Advanced Senile Changes of the Lips in a Senile Patient with a Long History of Smoking and Sun Exposure and a Sub-optimal Body Mass Index. Peri-oral Rhytids Are Seen to Encroach on the Vermilion Border and Reach Into the Red Lip.
After Treatment, the Peri-oral Rhytids Are Significantly Improved and the Red Lip Is Reasonably Incremented. The Natural Result Is Not Out of Context with the Background Senile Features.
A natural result is of great importance, especially for mature patients, patients with a reserved character or patients where societal values do not openly embrace medical procedures for aesthetic purposes.
Senile lips offer a soft innate rheology and therefore a sturdier filler rheology, but a reasonably agreeable viscosity is required. Once again the considerations of the 'Rheological Sum’ are applied to the patient’s tissue characteristics and the soft tissue filler properties. 3 Every injector makes these considerations actively or automatically, but perhaps it would be better to formalise this concept, especially where such a delicate soft tissue structure as the lip is concerned.

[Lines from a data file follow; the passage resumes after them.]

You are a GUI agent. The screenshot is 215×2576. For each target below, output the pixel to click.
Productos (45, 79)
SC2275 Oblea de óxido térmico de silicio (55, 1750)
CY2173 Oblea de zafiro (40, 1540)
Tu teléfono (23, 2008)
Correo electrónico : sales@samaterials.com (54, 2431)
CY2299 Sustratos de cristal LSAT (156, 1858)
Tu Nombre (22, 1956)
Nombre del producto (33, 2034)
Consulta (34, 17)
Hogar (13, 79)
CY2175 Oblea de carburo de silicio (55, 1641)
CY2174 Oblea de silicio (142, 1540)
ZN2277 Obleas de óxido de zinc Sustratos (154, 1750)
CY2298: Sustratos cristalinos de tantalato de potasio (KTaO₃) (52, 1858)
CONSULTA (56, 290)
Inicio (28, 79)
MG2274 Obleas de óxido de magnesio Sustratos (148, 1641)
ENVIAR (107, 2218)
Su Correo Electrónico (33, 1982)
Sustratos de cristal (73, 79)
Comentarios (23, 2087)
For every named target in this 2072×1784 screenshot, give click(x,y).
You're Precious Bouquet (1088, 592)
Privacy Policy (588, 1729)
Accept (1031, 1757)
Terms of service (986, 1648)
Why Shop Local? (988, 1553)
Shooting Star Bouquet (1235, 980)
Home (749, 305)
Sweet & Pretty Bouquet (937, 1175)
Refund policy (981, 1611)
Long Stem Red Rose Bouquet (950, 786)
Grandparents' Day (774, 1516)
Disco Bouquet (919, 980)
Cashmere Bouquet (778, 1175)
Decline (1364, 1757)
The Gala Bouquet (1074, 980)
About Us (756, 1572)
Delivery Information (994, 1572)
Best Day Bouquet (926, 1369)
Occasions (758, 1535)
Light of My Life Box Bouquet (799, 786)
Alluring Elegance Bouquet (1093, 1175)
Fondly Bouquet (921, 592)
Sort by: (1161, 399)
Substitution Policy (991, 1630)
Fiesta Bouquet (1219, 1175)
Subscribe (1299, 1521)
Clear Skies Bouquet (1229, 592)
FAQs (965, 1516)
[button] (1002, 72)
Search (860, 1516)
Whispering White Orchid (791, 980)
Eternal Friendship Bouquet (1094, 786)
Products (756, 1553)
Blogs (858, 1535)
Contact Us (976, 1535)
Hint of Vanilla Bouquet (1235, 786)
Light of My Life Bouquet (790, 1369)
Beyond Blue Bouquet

The improvement of peri-oral rhytids is more appreciable in the anterior view (Figures 11 and 12), whereas the improvement of the B line and S line are appreciated in the lateral view (Figures 13 and 14).


Conclusions
The lip is a transitional mucosa, and as such lips are not unique to humans. The human lip is unique for its shape and for the contour of the vermilion border. Accurate knowledge of lip anatomy jargon is highly important and translates into accurate injection techniques. The living anatomy of the white lip roll is given further formal description. The anterograde needle injection technique, though seemingly ‘difficult’, can make complex lips easier and more interesting to handle. Apart from serving to define the vermilion border of the lip, this technique can be used as a strategic step to complement or serve other purposes within the same lip treatment plan. Under equal extrusion force, a 27G needle gives a gentler flow rate than a 30G needle for a given filler, based on Castelli’s law of fluid dynamics.. The performance of a soft tissue filler’s rheology also depends on the patients’ ‘Innate Rheology’ of the tissues. These observations could be considered as the’ Rheological Sum’ of the patient’s tissue characteristics and the soft tissue filler rheological properties. This is an especially important and delicate consideration for lip treatment with soft tissue filler.
Footnotes
Declaration of Conflicting Interests
The author declared no potential conflicts of interest concerning the research, authorship and/or publication of this article.
Funding
The author received no financial support for the research, authorship and/or publication of this article.